### WHAT YOU SHOULD DO
Repeat all of the data below with every "marker" swapped for "pin". Keep everything else unchanged.

### MATERIAL FOR THIS EXERCISE
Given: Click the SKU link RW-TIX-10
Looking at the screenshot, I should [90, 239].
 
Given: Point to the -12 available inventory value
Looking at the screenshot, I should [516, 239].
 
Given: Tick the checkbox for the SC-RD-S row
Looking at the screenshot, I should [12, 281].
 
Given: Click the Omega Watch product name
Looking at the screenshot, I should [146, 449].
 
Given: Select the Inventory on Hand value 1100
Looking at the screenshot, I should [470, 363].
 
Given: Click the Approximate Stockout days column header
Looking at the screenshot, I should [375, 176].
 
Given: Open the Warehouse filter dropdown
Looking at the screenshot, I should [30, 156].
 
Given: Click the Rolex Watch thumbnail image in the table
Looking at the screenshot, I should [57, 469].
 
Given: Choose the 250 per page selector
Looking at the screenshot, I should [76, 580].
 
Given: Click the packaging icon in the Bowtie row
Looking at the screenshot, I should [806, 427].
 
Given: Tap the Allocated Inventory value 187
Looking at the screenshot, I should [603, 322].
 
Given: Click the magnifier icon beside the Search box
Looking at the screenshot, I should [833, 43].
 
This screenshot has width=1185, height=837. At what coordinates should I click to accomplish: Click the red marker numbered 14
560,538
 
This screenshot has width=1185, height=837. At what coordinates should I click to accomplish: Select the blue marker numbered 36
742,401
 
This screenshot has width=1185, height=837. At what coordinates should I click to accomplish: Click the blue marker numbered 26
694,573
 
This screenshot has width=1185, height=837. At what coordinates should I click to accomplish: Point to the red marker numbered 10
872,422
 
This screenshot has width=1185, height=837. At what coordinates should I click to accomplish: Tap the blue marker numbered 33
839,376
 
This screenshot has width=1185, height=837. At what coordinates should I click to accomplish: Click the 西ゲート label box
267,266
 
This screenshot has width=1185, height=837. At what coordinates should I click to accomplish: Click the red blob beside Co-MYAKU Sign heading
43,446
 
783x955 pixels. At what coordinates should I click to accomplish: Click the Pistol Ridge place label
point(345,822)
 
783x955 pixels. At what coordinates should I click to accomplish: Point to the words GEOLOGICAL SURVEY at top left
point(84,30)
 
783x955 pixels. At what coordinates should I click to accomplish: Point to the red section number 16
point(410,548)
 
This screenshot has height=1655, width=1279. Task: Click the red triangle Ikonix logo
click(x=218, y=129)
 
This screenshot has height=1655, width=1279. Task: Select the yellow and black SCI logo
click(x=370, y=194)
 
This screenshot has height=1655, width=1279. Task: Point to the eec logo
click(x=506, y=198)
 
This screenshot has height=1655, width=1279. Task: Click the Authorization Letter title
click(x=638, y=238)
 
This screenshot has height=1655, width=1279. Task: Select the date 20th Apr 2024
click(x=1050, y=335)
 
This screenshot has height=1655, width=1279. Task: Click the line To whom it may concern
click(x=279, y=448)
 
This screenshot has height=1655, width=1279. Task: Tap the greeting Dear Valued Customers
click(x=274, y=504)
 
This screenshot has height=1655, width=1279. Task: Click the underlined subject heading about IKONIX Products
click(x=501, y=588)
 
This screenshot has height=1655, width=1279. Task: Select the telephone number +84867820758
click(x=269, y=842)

### FINISHED ANSWER
Given: Click the SKU link RW-TIX-10
Looking at the screenshot, I should [90, 239].
 
Given: Point to the -12 available inventory value
Looking at the screenshot, I should [516, 239].
 
Given: Tick the checkbox for the SC-RD-S row
Looking at the screenshot, I should [12, 281].
 
Given: Click the Omega Watch product name
Looking at the screenshot, I should [146, 449].
 
Given: Select the Inventory on Hand value 1100
Looking at the screenshot, I should [470, 363].
 
Given: Click the Approximate Stockout days column header
Looking at the screenshot, I should [375, 176].
 
Given: Open the Warehouse filter dropdown
Looking at the screenshot, I should [30, 156].
 
Given: Click the Rolex Watch thumbnail image in the table
Looking at the screenshot, I should [57, 469].
 
Given: Choose the 250 per page selector
Looking at the screenshot, I should [76, 580].
 
Given: Click the packaging icon in the Bowtie row
Looking at the screenshot, I should [806, 427].
 
Given: Tap the Allocated Inventory value 187
Looking at the screenshot, I should [603, 322].
 
Given: Click the magnifier icon beside the Search box
Looking at the screenshot, I should [833, 43].
 
This screenshot has width=1185, height=837. At what coordinates should I click to accomplish: Click the red pin numbered 14
560,538
 
This screenshot has width=1185, height=837. At what coordinates should I click to accomplish: Select the blue pin numbered 36
742,401
 
This screenshot has width=1185, height=837. At what coordinates should I click to accomplish: Click the blue pin numbered 26
694,573
 
This screenshot has width=1185, height=837. At what coordinates should I click to accomplish: Point to the red pin numbered 10
872,422
 
This screenshot has width=1185, height=837. At what coordinates should I click to accomplish: Tap the blue pin numbered 33
839,376
 
This screenshot has width=1185, height=837. At what coordinates should I click to accomplish: Click the 西ゲート label box
267,266
 
This screenshot has width=1185, height=837. At what coordinates should I click to accomplish: Click the red blob beside Co-MYAKU Sign heading
43,446
 
783x955 pixels. At what coordinates should I click to accomplish: Click the Pistol Ridge place label
point(345,822)
 
783x955 pixels. At what coordinates should I click to accomplish: Point to the words GEOLOGICAL SURVEY at top left
point(84,30)
 
783x955 pixels. At what coordinates should I click to accomplish: Point to the red section number 16
point(410,548)
 
This screenshot has height=1655, width=1279. Task: Click the red triangle Ikonix logo
click(x=218, y=129)
 
This screenshot has height=1655, width=1279. Task: Select the yellow and black SCI logo
click(x=370, y=194)
 
This screenshot has height=1655, width=1279. Task: Point to the eec logo
click(x=506, y=198)
 
This screenshot has height=1655, width=1279. Task: Click the Authorization Letter title
click(x=638, y=238)
 
This screenshot has height=1655, width=1279. Task: Select the date 20th Apr 2024
click(x=1050, y=335)
 
This screenshot has height=1655, width=1279. Task: Click the line To whom it may concern
click(x=279, y=448)
 
This screenshot has height=1655, width=1279. Task: Tap the greeting Dear Valued Customers
click(x=274, y=504)
 
This screenshot has height=1655, width=1279. Task: Click the underlined subject heading about IKONIX Products
click(x=501, y=588)
 
This screenshot has height=1655, width=1279. Task: Select the telephone number +84867820758
click(x=269, y=842)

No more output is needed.